[Collected data]
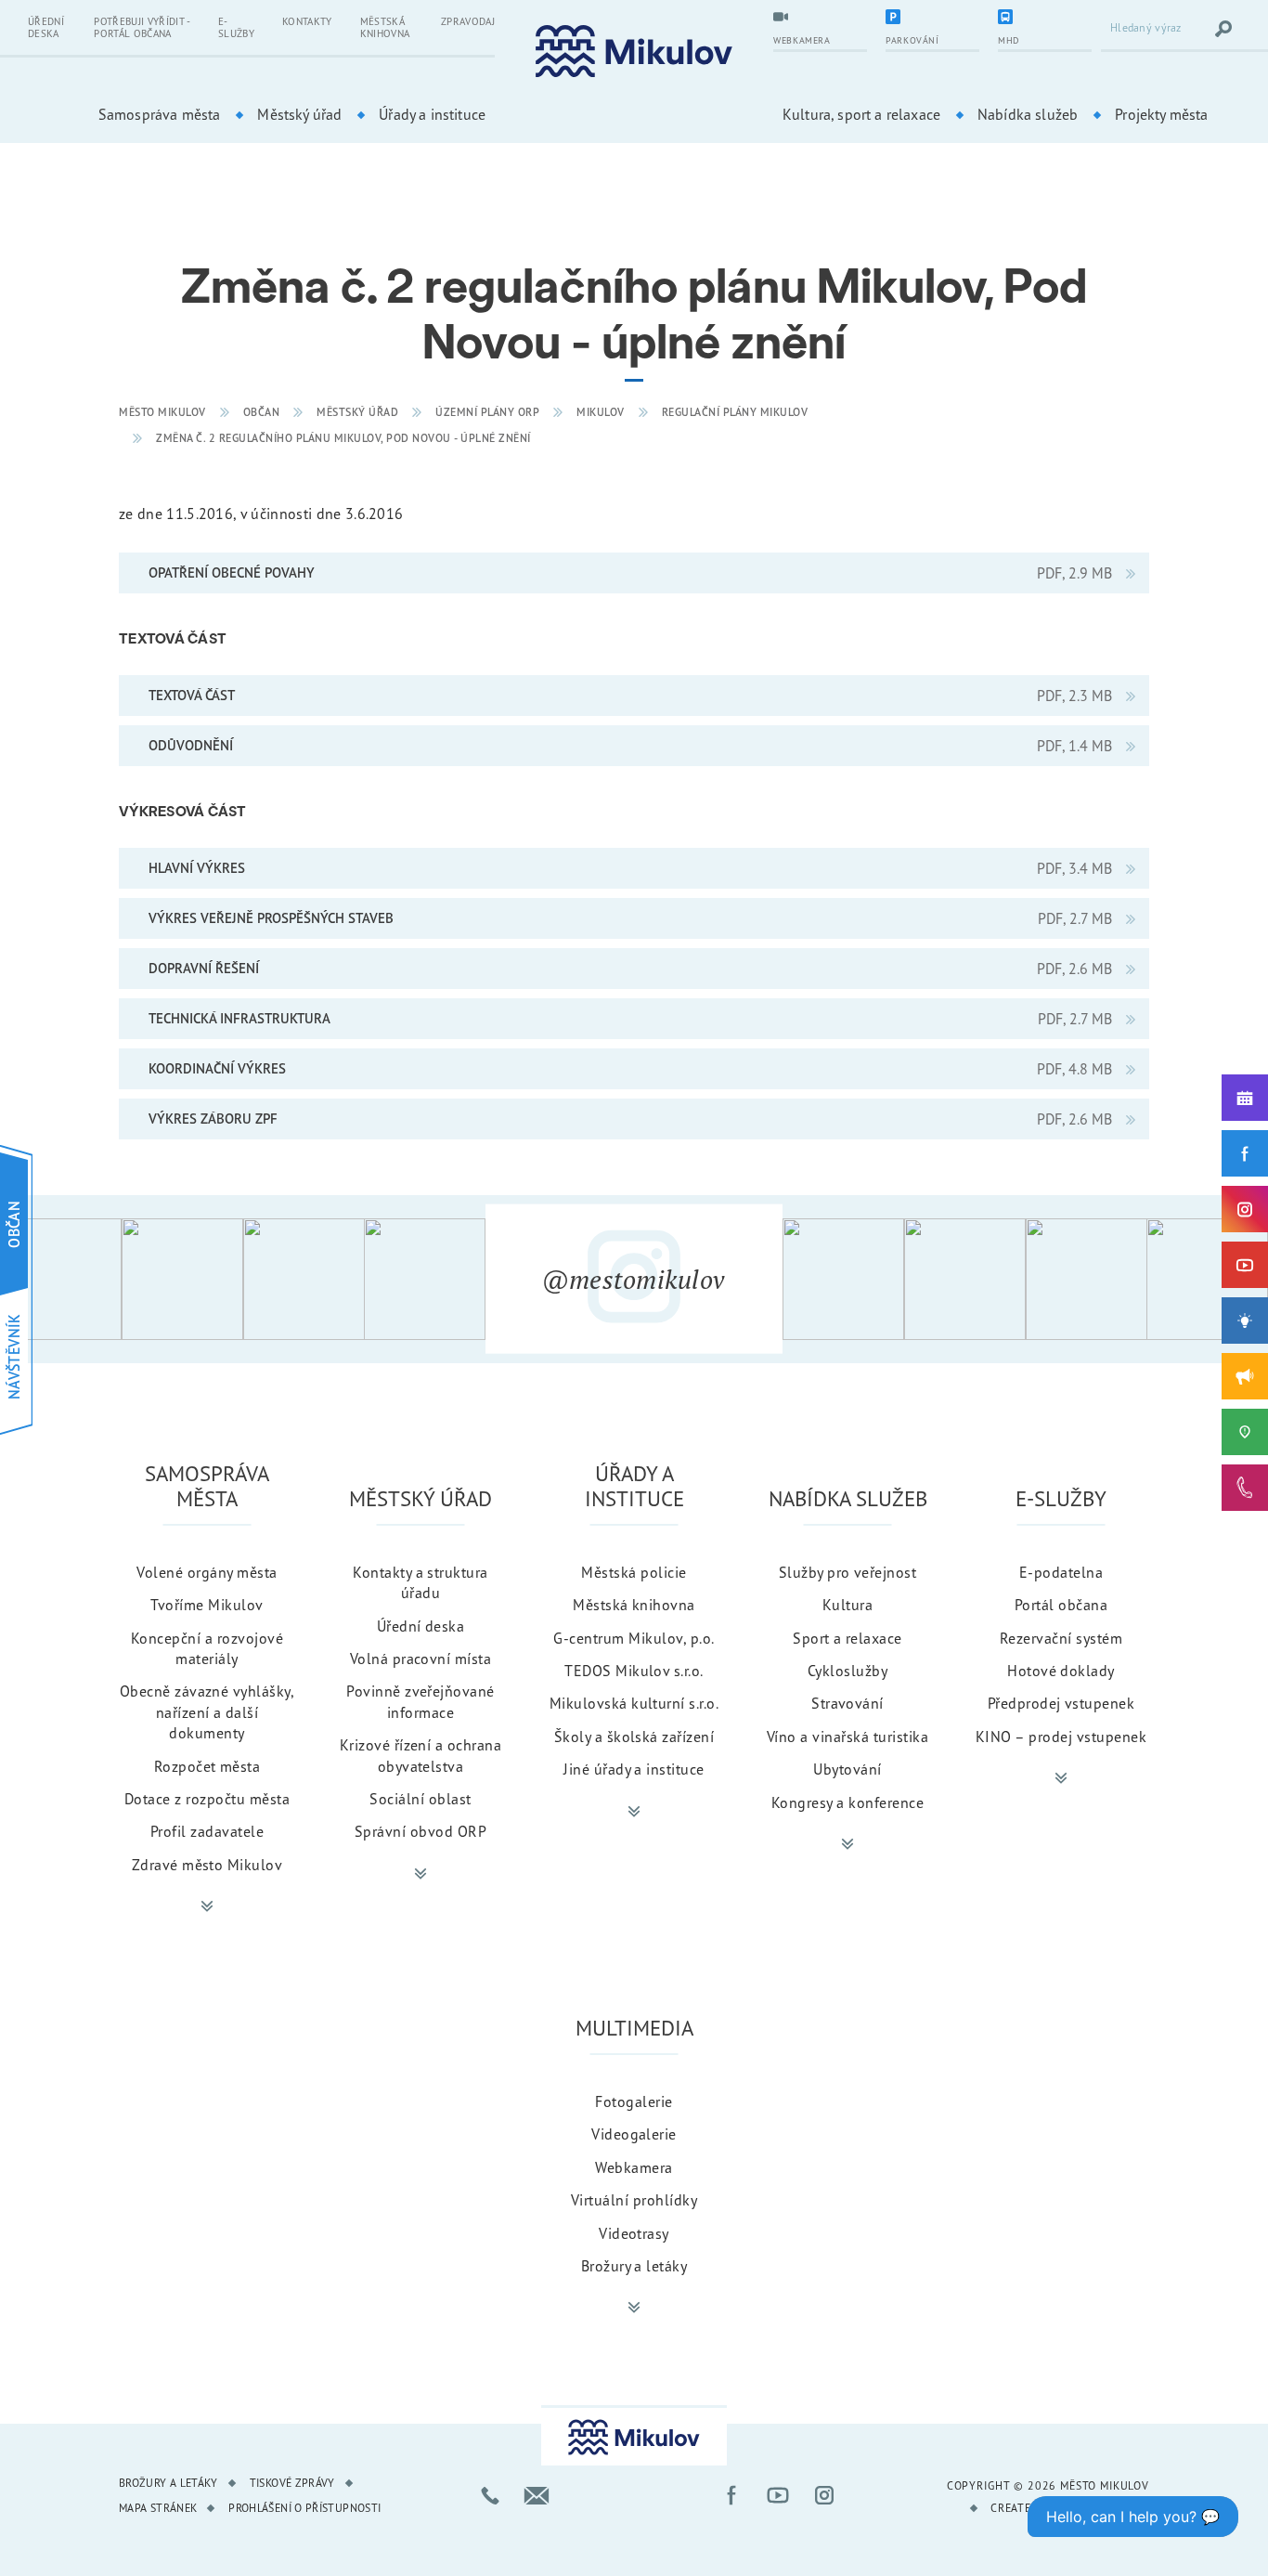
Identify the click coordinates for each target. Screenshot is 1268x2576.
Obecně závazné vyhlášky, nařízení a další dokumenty (207, 1712)
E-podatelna (1061, 1572)
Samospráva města (159, 114)
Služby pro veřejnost (848, 1572)
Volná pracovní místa (421, 1658)
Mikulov (600, 412)
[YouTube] (1245, 1265)
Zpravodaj (468, 21)
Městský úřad (299, 114)
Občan (261, 412)
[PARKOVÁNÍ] (932, 18)
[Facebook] (1245, 1153)
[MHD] (1045, 18)
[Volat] (490, 2495)
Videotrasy (634, 2233)
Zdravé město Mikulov (207, 1864)
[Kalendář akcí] (1245, 1097)
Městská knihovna (385, 27)
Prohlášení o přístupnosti (304, 2508)
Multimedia (634, 2027)
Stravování (847, 1703)
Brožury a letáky (634, 2266)
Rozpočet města (207, 1766)
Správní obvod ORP (420, 1831)
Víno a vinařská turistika (847, 1736)
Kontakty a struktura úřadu (420, 1582)
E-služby (236, 27)
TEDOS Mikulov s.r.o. (634, 1670)
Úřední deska (46, 27)
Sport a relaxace (847, 1638)
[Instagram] (1245, 1209)
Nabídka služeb (1027, 114)
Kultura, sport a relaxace (861, 114)
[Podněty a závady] (1245, 1432)
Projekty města (1161, 114)
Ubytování (847, 1769)
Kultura (847, 1604)
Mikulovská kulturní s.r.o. (634, 1703)
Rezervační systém (1061, 1638)
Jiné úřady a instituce (634, 1769)
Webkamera (633, 2167)
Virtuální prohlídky (634, 2200)
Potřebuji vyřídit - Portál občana (141, 27)
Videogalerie (634, 2134)
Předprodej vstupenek (1061, 1703)
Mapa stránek (158, 2508)
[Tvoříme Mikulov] (1245, 1320)
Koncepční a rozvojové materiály (207, 1648)
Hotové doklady (1061, 1670)
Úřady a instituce (432, 114)
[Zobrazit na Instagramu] (61, 1279)
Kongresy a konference (847, 1802)
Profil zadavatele (207, 1831)
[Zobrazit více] (207, 1906)
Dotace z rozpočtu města (207, 1798)
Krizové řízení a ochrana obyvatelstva (421, 1755)
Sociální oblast (420, 1798)
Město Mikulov (162, 412)
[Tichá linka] (1245, 1487)
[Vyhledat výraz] (1223, 29)
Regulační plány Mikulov (735, 412)
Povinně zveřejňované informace (420, 1701)
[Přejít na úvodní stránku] (634, 51)
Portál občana (1061, 1604)
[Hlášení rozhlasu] (1245, 1376)
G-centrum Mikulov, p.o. (633, 1638)
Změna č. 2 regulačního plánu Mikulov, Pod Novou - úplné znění (343, 438)
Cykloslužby (847, 1670)
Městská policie (633, 1572)
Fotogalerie (633, 2101)
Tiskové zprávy (292, 2483)
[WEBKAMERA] (820, 18)
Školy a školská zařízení (634, 1736)
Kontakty (307, 21)
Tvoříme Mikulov (206, 1604)
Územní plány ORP (487, 412)
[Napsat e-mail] (536, 2495)
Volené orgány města (206, 1572)
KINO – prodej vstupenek (1061, 1736)
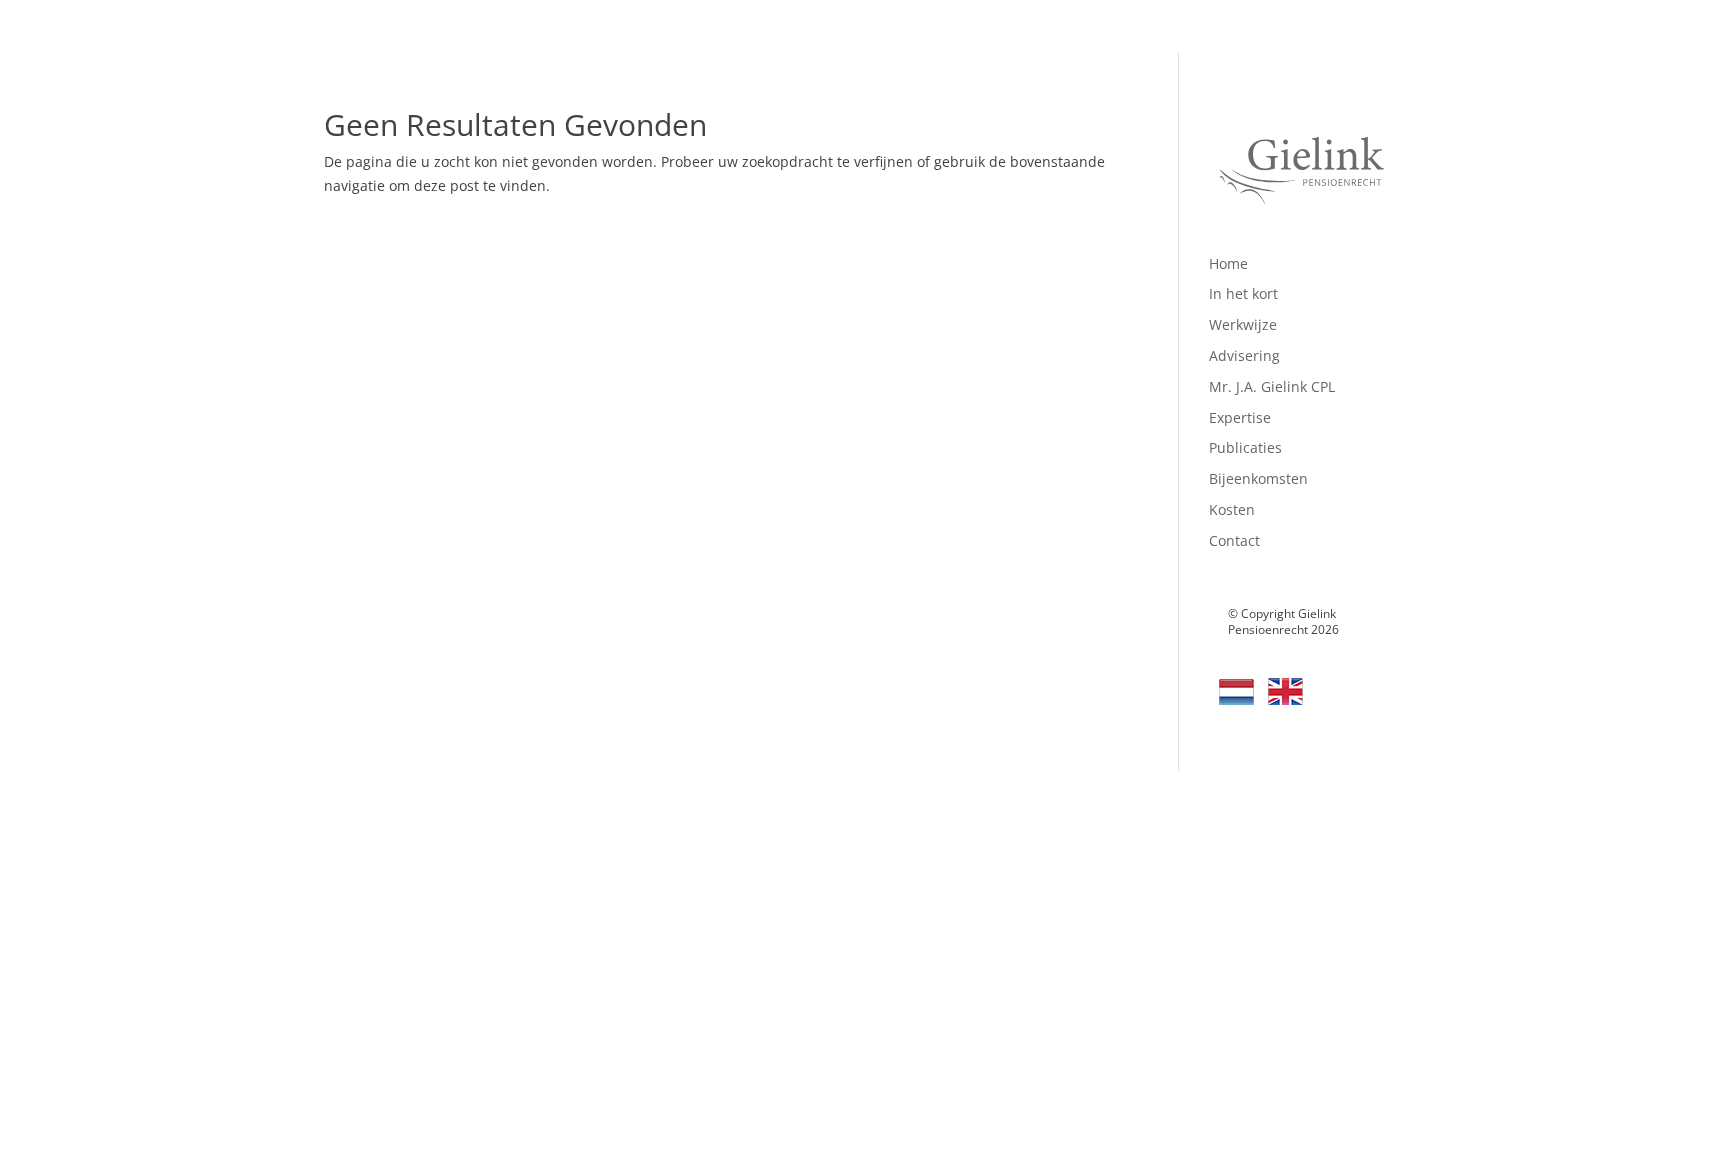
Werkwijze (1243, 324)
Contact (1234, 540)
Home (1228, 263)
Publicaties (1245, 447)
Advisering (1244, 355)
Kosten (1232, 509)
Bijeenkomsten (1258, 478)
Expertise (1240, 417)
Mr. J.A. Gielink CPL (1272, 386)
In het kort (1243, 293)
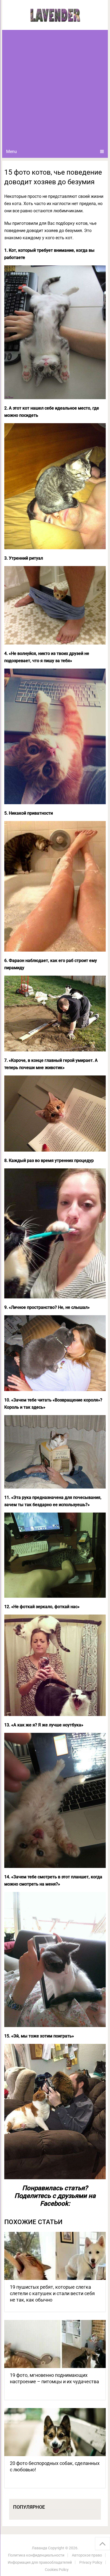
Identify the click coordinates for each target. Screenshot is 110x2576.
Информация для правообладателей (40, 2562)
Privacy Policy (90, 2562)
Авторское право (87, 2555)
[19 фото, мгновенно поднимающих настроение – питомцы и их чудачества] (55, 2344)
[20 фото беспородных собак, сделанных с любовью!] (55, 2432)
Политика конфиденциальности (36, 2555)
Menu (11, 151)
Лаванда (39, 2548)
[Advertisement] (55, 88)
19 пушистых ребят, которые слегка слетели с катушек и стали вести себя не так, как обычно (52, 2293)
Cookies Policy (57, 2569)
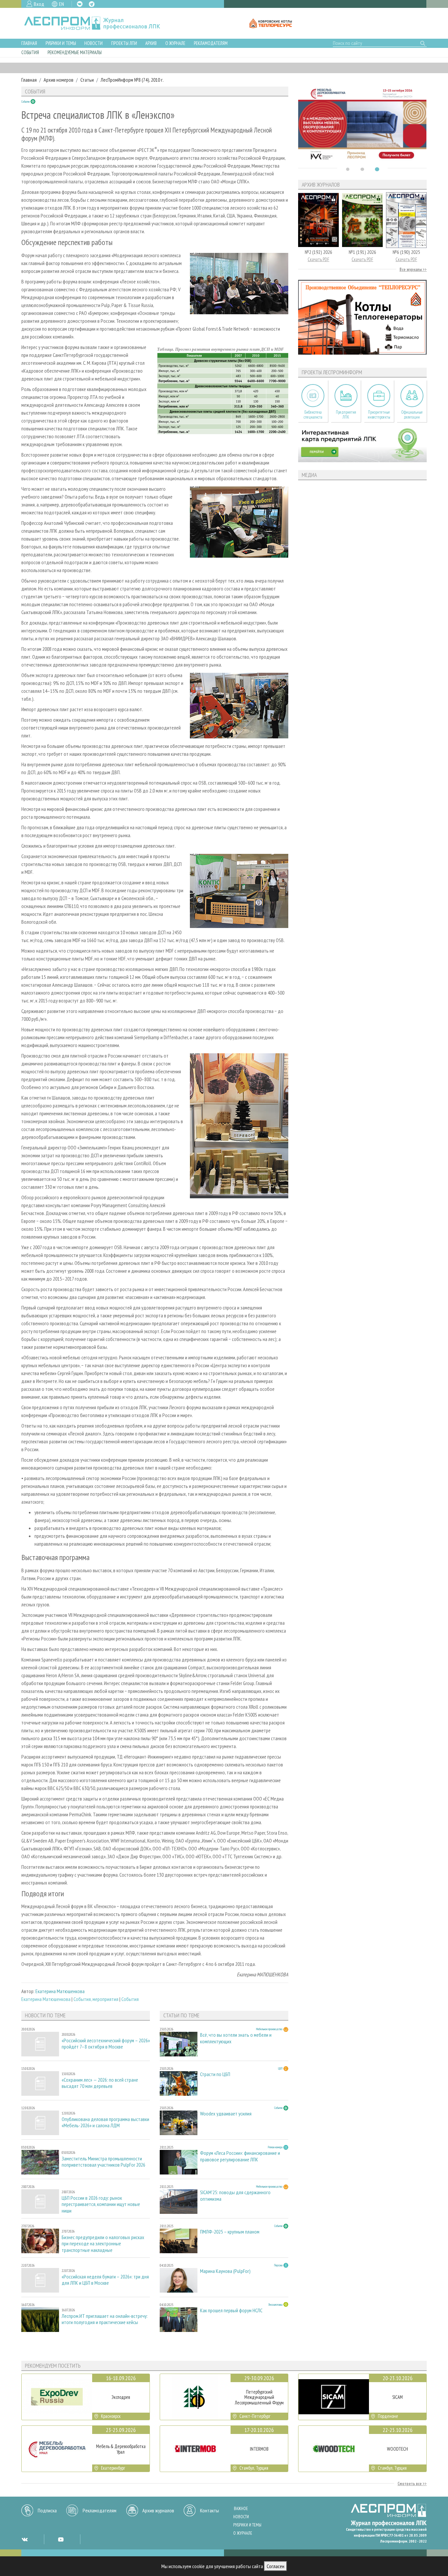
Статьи (87, 79)
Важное (241, 2508)
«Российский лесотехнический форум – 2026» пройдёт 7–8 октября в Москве (106, 2043)
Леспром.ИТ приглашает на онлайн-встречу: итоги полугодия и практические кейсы (105, 2319)
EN (61, 4)
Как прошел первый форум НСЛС (231, 2310)
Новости (93, 43)
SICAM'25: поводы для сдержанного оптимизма (235, 2195)
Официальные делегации (412, 414)
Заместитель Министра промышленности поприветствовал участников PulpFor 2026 (103, 2161)
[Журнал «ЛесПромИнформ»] (97, 23)
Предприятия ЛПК (346, 414)
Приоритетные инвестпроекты (379, 414)
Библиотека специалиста (313, 414)
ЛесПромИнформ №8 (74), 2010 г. (132, 79)
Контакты (209, 2510)
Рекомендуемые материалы (75, 52)
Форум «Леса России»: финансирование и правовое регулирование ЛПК (240, 2156)
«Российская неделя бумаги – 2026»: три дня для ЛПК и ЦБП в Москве (105, 2280)
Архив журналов (158, 2510)
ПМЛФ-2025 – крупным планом (229, 2232)
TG (91, 4)
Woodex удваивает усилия (226, 2114)
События (30, 52)
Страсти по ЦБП (215, 2074)
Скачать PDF (318, 259)
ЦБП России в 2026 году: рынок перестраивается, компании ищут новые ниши (101, 2204)
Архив (151, 43)
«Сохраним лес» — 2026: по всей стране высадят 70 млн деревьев (100, 2083)
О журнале (175, 43)
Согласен (275, 2566)
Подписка (47, 2510)
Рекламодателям (211, 43)
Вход (39, 4)
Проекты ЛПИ (124, 43)
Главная (29, 43)
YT (60, 2539)
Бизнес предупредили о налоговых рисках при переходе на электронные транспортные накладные (103, 2243)
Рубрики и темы (61, 43)
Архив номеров (58, 79)
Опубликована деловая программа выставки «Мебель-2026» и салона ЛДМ (105, 2122)
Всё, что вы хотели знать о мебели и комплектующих (236, 2038)
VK (80, 4)
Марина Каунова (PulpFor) (225, 2271)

◆ **What to work on**: All that is wanted is an exact copy of the lines above from the one with "[Přejít na úvodní stránku] (634, 51)" through the one with "Městská policie (633, 1572)", with both ends included.

◆ **Problem solution**:
[Přejít na úvodní stránku] (634, 51)
Portál občana (1061, 1604)
[Hlášení rozhlasu] (1245, 1376)
G-centrum Mikulov, p.o. (633, 1638)
Změna č. 2 regulačního plánu Mikulov, Pod Novou - úplné znění (343, 438)
Cykloslužby (847, 1670)
Městská policie (633, 1572)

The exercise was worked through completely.